A Human Position (Norvegia, 2022). Regia: Anders Emblem. Interpreti principali: Amalie Ibsen Jensen, Maria Agwumaro, Lars Halvor Andreassen, Pål Bakke
La macchina da presa inquadra, dall’alto di una collina, una piccola città portuale. La luce è quella notturna dell’estate scandinava, un tramonto che trascolora nell’alba in una lunghissima ora blu. Le strade sono attraversate da poche auto, il silenzio stende un manto delicato e i colori sono stemperati da un sole che si nasconde per qualche ora dietro i monti al di là del fiordo, oltre le navi ancorate al porto.
L’inquadratura iniziale, in cui dopo un tempo dilatato compare una ragazza che ha salito una lunga scalinata, anticipa le ritmica visiva del film: un susseguirsi armonico di quadri fissi in cui i protagonisti appaiono ai margini, se non parzialmente esclusi.

Asta lavora per il giornale cittadino e vive insieme a Live, sua coetanea e compagna, nella piccola città portuale norvegese di Ålesund. Tranne quando lavora, intervistando attivisti, allenatori o capitani delle navi da crociera, il suo sguardo rimane come attonito, perso nel vuoto. Le attività quotidiane da svolgere in casa sono come piccole stazioni sottostanti osservate dall’alto di un volo leggero: lavarsi i denti, sistemare la spesa, stare sedute per terra davanti a un gioco da tavolo fanno parte di un cerimoniale automatico e poco appassionante, ma non è che lo sguardo alzato sulla rotta del volo sia poi tanto diverso. L’orizzonte non sembra riservare sorprese, siano tempeste elettromagnetiche o folate improvvise di vento. E i quadri con cui la regia intaglia le due ragazze sono altrettanto statici, funzionali al racconto e allo stesso tempo segno di un qualcosa che non vuole decidersi ad accadere.

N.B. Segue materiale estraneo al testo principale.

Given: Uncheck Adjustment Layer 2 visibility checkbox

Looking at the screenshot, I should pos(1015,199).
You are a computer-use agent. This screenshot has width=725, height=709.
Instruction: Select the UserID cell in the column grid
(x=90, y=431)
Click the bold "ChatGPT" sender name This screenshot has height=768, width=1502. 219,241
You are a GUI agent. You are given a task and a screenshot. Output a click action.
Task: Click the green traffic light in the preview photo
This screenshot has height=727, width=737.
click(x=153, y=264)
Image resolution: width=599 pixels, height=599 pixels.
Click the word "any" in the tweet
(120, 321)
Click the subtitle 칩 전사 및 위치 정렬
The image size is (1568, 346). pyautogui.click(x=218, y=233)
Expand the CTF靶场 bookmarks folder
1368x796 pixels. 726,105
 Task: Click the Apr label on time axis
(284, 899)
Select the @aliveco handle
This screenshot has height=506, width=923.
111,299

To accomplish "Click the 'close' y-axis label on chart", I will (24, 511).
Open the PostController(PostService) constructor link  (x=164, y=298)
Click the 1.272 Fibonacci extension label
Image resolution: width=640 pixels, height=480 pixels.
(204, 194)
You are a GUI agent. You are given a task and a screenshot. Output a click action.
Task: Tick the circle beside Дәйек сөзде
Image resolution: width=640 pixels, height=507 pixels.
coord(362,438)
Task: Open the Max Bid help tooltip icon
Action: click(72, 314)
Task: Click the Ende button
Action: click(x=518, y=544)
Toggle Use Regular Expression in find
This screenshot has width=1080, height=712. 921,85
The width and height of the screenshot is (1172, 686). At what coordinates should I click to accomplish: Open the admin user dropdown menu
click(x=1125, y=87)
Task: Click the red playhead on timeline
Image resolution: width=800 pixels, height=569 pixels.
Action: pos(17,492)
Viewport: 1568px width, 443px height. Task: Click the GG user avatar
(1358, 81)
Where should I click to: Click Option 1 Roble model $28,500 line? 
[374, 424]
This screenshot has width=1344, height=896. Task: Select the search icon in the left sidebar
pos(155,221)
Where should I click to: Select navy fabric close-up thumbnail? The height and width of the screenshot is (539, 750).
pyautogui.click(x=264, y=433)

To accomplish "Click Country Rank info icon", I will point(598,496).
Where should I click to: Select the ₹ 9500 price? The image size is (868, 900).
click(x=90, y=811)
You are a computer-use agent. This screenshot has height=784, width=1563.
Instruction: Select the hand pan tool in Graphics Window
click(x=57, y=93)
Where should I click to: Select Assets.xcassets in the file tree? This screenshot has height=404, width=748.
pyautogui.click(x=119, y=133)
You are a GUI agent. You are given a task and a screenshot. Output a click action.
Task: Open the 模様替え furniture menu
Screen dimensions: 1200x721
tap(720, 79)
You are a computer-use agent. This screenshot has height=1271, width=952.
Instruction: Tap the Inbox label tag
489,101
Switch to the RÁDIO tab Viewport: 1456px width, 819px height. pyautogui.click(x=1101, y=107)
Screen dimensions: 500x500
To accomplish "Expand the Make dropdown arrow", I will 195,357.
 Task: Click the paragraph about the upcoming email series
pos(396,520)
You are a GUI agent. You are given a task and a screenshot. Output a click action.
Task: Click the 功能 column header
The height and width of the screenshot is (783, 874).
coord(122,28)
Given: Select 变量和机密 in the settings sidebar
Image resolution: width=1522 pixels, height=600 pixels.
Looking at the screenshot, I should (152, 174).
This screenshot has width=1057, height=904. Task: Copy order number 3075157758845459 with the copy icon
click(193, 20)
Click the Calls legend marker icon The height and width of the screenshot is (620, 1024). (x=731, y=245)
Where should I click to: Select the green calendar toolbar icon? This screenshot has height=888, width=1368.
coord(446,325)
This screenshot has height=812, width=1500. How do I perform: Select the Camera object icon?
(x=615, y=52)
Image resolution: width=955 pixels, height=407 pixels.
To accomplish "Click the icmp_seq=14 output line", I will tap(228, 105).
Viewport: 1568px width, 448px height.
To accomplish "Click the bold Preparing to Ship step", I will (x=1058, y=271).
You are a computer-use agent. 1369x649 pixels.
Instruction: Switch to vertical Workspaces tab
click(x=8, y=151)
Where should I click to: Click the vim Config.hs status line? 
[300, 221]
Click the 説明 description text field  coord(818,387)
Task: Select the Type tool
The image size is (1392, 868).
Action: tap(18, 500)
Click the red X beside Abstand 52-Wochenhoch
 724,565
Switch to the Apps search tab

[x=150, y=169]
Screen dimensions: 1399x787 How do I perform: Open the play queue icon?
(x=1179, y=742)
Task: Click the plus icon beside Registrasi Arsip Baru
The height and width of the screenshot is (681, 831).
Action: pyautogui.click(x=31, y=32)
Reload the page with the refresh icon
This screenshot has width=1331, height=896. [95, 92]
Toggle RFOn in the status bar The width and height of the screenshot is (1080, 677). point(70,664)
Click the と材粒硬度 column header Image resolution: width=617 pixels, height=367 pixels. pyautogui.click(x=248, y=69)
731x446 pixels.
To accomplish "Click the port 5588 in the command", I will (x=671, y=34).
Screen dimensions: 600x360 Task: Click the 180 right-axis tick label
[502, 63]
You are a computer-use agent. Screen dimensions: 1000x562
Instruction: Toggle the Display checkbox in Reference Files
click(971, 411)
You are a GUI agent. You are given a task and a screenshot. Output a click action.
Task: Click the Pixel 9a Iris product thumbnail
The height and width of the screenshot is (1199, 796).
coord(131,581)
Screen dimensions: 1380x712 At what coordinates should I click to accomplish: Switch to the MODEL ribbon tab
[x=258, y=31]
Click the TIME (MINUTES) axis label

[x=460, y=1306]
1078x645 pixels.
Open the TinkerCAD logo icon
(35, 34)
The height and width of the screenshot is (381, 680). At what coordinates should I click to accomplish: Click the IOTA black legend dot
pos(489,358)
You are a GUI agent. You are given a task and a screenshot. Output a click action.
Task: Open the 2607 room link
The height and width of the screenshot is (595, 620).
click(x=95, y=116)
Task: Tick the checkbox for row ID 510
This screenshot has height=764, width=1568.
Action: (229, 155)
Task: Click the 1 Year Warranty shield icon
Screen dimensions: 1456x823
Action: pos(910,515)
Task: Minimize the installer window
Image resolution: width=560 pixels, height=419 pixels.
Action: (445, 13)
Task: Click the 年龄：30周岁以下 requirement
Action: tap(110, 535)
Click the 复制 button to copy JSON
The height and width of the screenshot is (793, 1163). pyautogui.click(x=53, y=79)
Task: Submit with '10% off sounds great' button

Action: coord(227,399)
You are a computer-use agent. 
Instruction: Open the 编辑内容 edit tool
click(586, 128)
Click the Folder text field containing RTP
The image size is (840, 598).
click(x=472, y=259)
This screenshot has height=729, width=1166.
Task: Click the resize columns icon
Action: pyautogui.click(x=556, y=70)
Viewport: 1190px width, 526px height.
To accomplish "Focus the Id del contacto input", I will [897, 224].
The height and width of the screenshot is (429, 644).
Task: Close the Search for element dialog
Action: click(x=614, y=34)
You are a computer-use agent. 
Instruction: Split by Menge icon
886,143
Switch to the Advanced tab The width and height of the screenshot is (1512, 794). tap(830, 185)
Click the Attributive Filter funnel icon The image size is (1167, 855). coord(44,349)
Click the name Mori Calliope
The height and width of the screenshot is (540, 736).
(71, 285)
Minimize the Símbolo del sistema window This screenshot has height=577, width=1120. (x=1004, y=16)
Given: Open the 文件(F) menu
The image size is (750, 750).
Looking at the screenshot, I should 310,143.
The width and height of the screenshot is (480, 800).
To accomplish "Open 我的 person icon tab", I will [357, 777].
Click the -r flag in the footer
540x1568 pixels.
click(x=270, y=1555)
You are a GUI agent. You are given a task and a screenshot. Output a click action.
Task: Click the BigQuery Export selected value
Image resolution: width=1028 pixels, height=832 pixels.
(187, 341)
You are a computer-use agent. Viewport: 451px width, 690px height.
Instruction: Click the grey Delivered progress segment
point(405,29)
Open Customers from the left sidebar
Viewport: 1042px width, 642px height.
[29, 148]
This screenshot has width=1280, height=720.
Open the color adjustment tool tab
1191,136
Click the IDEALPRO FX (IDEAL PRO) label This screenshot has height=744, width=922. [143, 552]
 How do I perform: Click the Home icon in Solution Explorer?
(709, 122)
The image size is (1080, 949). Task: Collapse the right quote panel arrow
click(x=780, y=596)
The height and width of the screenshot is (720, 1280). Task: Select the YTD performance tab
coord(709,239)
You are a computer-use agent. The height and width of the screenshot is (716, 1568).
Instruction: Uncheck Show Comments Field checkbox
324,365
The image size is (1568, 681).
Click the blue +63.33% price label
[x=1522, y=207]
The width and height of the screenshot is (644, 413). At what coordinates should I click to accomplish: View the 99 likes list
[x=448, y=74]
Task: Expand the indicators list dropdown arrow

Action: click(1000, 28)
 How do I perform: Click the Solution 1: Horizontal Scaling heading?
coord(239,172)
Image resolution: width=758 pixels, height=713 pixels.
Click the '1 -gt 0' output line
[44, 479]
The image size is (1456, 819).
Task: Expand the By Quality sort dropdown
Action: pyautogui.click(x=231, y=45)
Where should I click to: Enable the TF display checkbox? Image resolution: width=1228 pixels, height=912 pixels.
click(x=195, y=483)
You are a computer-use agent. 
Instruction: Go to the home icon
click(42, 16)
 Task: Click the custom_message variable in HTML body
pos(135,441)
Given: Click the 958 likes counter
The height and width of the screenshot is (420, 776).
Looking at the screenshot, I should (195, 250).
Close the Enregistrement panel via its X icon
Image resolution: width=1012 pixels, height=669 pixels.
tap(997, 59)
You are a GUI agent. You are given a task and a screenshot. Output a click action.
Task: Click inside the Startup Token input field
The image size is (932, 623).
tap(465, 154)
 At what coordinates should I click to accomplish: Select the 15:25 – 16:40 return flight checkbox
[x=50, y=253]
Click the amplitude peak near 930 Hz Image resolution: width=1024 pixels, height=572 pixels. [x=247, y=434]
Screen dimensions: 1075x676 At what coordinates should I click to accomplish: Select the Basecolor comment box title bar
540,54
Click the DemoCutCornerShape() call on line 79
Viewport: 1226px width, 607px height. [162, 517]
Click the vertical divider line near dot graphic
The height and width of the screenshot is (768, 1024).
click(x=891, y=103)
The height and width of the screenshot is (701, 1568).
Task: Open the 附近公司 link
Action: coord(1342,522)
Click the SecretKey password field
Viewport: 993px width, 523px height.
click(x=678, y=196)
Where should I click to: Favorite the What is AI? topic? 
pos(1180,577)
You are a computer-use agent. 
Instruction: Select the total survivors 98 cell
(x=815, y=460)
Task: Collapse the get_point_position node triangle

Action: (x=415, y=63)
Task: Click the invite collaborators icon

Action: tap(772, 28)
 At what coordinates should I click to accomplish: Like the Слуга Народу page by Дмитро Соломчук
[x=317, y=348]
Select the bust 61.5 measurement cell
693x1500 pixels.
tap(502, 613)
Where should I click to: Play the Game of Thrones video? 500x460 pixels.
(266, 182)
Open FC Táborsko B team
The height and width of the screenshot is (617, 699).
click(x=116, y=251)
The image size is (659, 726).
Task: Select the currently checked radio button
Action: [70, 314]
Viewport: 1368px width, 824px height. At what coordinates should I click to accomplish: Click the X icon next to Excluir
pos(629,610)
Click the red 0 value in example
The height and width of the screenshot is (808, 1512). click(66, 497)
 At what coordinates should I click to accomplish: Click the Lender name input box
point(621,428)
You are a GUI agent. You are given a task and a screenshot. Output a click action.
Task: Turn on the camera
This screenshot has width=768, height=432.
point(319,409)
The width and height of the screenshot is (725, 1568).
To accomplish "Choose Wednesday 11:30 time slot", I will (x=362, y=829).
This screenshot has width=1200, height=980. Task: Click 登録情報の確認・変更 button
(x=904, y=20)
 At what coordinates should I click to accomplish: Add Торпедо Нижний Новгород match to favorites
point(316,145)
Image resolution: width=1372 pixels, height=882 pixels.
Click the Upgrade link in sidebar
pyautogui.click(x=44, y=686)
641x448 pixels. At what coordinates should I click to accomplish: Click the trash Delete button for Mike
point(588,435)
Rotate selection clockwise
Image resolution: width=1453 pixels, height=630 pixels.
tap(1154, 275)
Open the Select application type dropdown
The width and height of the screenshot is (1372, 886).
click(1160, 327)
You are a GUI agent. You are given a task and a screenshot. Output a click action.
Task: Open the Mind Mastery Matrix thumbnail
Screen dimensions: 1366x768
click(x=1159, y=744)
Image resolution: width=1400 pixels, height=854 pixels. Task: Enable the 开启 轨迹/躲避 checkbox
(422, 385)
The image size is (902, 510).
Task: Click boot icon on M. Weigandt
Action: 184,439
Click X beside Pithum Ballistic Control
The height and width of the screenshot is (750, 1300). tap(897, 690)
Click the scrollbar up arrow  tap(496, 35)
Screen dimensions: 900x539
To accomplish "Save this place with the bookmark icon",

Per Anders Embelm l’efficienza del welfare scandinavo non nasconde profonde ferite familiari, ma tracce di una vita che scorre lineare senza scossoni. Nella passione di Live di restaurare e impagliare vecchie sedie recuperate da solai e uffici pubblici si intravede un Paese seduto che solo energie giovani possono rivitalizzare. C’è tutto: cibo, case modeste ma decorose, strade linde e illuminate. Manca però un bagliore di passione: forse la ferita che Asta nasconde sotto gli abiti è la stessa che la porta a cercare quella di Aslan, un rifugiato che non appare mai nel film ma la cui storia, mettendo insieme frammenti e testimonianze, Asta prova a ricomporre. Immigrato da qualche Paese più caldo e rumoroso ma perfettamente integrato nel tessuto sociale di questa cittadina, operaio in una fabbrica di lavorazione del pesce, è stato rimpatriato a causa di un cavillo burocratico e nessuno ha fatto nulla per evitarlo.
Anche Asta presto capisce che non può più far niente per lui, ma lo stesso scava in questa storia, che si trasformerà in poche righe di cronaca sul gazzettino locale. Non riusciamo a capire se, con il succedersi delle testimonianze che via via la rendono più chiara, il suo sguardo riesca a illuminarsi e i suoi passi diventino più sicuri. Asta si lascia vivere; non per noia o indifferenza, ma per mancanza di ostacoli da affrontare. La stessa relazione con Live è rassicurante e statica, senza un gesto che lasci trasparire un qualsiasi desiderio, che sia fare l’amore o cucinare un piatto elaborato.
Dietro questo lucore metodico non si nasconde né un mostro pronto ad azzannare né l’occasione della vita, come dietro gli angoli delle inquadrature non immaginiamo alcuna sorpresa. E’ la vita quando tutto è stato sistemato e non c’è più da schivare le bombe, maledire il governo o sognare un mondo migliore. La vita davanti a sé, senza sorprese.